__Work instructions__. Every line of the data below needs to be reproduced exactly.

Stored items:
***
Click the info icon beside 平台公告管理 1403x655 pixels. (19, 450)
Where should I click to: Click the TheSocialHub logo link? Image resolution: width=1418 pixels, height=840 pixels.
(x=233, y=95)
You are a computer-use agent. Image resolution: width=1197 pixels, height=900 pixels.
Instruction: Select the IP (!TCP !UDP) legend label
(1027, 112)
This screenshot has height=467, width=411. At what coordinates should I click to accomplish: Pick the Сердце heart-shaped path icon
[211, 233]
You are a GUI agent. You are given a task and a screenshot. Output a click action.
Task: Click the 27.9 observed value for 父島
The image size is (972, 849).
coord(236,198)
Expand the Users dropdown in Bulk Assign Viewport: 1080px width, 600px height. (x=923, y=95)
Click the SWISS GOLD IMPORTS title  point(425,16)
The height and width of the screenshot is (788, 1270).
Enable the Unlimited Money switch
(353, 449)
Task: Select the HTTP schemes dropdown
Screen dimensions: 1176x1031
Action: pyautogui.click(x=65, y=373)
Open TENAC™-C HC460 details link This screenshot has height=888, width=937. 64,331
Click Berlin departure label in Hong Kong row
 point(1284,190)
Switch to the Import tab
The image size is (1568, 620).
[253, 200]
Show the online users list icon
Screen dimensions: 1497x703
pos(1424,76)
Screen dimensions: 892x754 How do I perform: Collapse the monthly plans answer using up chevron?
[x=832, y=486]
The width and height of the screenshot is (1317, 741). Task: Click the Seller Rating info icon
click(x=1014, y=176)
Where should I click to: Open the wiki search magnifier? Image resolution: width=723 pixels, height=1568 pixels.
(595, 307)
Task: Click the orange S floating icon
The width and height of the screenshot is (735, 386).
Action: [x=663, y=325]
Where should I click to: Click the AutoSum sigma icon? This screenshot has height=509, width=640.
***
__Expected output__.
Click the info icon beside 平台公告管理 1403x655 pixels. (19, 450)
Where should I click to: Click the TheSocialHub logo link? Image resolution: width=1418 pixels, height=840 pixels.
(x=233, y=95)
You are a computer-use agent. Image resolution: width=1197 pixels, height=900 pixels.
Instruction: Select the IP (!TCP !UDP) legend label
(1027, 112)
This screenshot has height=467, width=411. At what coordinates should I click to accomplish: Pick the Сердце heart-shaped path icon
[211, 233]
You are a GUI agent. You are given a task and a screenshot. Output a click action.
Task: Click the 27.9 observed value for 父島
The image size is (972, 849).
coord(236,198)
Expand the Users dropdown in Bulk Assign Viewport: 1080px width, 600px height. (x=923, y=95)
Click the SWISS GOLD IMPORTS title  point(425,16)
The height and width of the screenshot is (788, 1270).
Enable the Unlimited Money switch
(353, 449)
Task: Select the HTTP schemes dropdown
Screen dimensions: 1176x1031
Action: pyautogui.click(x=65, y=373)
Open TENAC™-C HC460 details link This screenshot has height=888, width=937. 64,331
Click Berlin departure label in Hong Kong row
 point(1284,190)
Switch to the Import tab
The image size is (1568, 620).
[253, 200]
Show the online users list icon
Screen dimensions: 1497x703
pos(1424,76)
Screen dimensions: 892x754 How do I perform: Collapse the monthly plans answer using up chevron?
[x=832, y=486]
The width and height of the screenshot is (1317, 741). Task: Click the Seller Rating info icon
click(x=1014, y=176)
Where should I click to: Open the wiki search magnifier? Image resolution: width=723 pixels, height=1568 pixels.
(595, 307)
Task: Click the orange S floating icon
The width and height of the screenshot is (735, 386).
Action: [x=663, y=325]
Where should I click to: Click the AutoSum sigma icon? This screenshot has height=509, width=640.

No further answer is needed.